Testing for MTHFR Gene Mutations
The MTHFR genotype test is a simple blood test. However, most doctors do not test for MTHFR gene mutations unless a patient has excessively high levels of homocysteine with no known cause, or if he/she or a family member has a history of blood clots or heart disease at an early age. Doctors more commonly test for homocysteine levels and proceed accordingly.
Because the purpose of the genetic test is only to identify if an MTHFR mutation is present and affects how your body processes folate, rather than screen for related diseases, it is most often not covered by insurance companies. If paying out-of-pocket is an option for you, there are a few at-home gene testing kits that include MTHFR screenings, including 23andMe and My Home MTHFR, among others.
Treatment for MTHFR Gene Mutations
Having an MTHFR gene mutation doesn’t necessarily require treatment, unless the variant presents itself through elevated homocysteine levels and causes other health conditions that require attention. That said, following a healthy lifestyle that includes eating a whole foods based diet, reducing stress, and getting daily movement and quality sleep is never a bad idea.
If you need additional support, talk to your doctor about taking actions to increase methylation and support detoxification. Some recommended practices may include:
- Eating folate-rich foods, such as leafy greens, asparagus, broccoli, liver, legumes, and citrus fruits
- Drinking filter water (from a glass, aluminum, or stainless steel vessel)

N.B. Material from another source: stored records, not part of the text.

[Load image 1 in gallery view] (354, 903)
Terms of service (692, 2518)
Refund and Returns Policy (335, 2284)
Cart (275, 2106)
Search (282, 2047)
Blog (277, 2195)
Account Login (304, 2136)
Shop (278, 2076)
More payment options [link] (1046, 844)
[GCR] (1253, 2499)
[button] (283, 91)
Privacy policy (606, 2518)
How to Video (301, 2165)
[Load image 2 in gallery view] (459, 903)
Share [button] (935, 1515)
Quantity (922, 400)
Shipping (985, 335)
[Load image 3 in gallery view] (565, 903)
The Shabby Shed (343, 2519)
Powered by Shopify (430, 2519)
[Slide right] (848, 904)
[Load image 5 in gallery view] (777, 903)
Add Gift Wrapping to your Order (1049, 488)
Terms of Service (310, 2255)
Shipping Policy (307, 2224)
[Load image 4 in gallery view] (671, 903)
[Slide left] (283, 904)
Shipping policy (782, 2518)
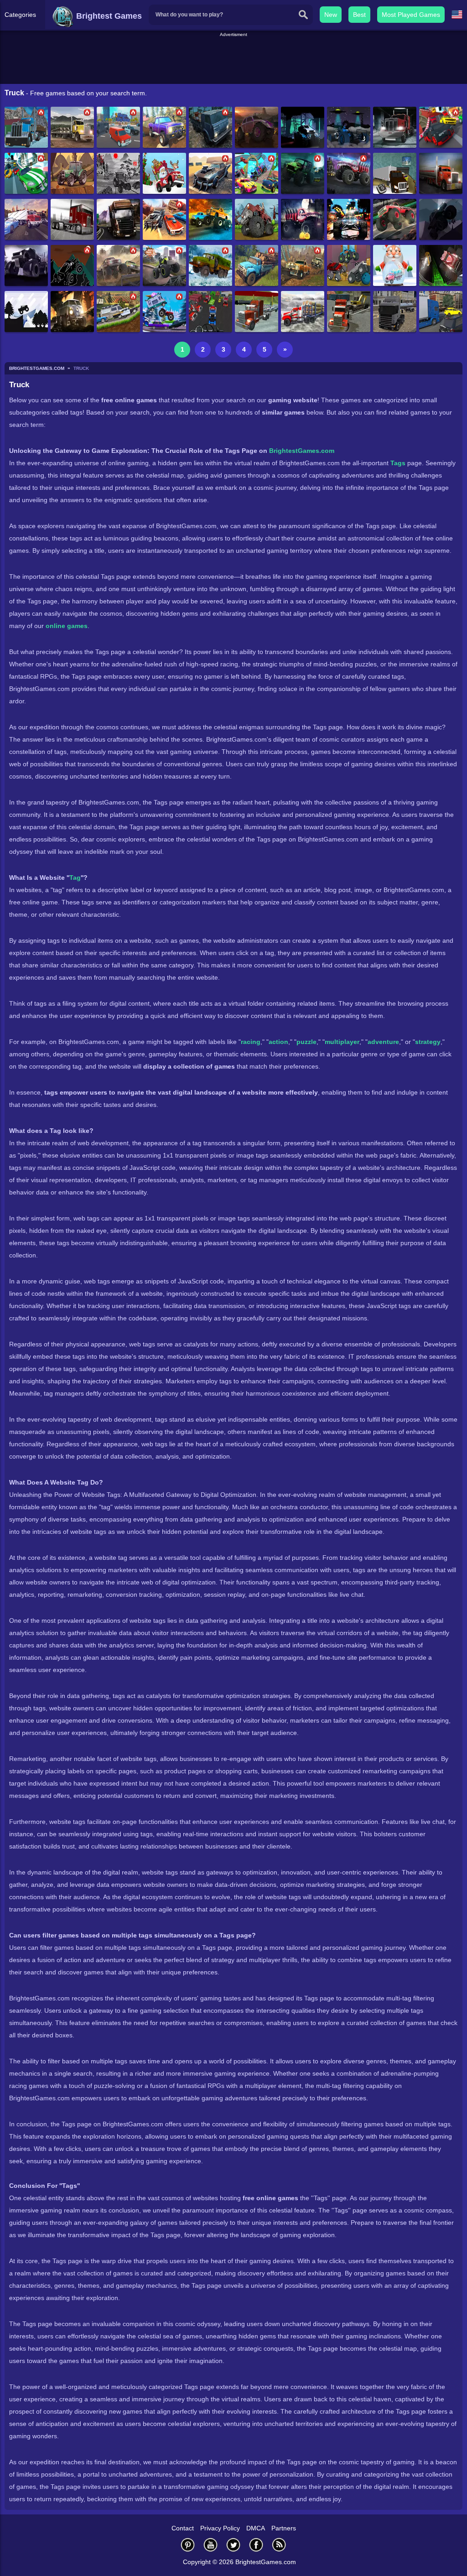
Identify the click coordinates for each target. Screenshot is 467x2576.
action (278, 1041)
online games (67, 625)
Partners (283, 2528)
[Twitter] (233, 2545)
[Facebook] (256, 2545)
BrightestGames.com (301, 450)
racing (250, 1041)
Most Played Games (411, 14)
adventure (383, 1041)
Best (359, 14)
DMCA (255, 2528)
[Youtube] (210, 2545)
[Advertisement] (233, 58)
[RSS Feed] (279, 2545)
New (330, 14)
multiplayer (342, 1041)
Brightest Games (108, 16)
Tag (75, 877)
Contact (182, 2528)
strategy (428, 1041)
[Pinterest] (188, 2545)
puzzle (306, 1041)
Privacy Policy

- Supplementing with methylated folate and vitamin B12 or B complex
- Adding digestive enzymes and/or Betaine HCl and pepsin before meals
- Stimulating the lymphatic drainage system through sweating, using hot/cold therapy, dry brushing, and deep breathing
- Supporting liver detoxification with nightly castor oil packs and red light sauna treatments
- Reducing toxic load by eliminating plastics and nonstick cookware, using plant-based cleaning supplies and personal care items, and decorating with low or no-VOC furniture, carpets, mattresses, and paint
Keeping an eye on folic acid, vitamin B12, and homocysteine levels (done through normal labs/blood work) may be warranted based on your own personal history. Always work with a medical professional to determine the best course of action for your particular needs.
Remember, having one or more MTHFR gene variants isn’t a guarantee that you’ll experience health complications. It only predisposes you, and a predisposition isn’t a life sentence. You do have some control with your lifestyle choices.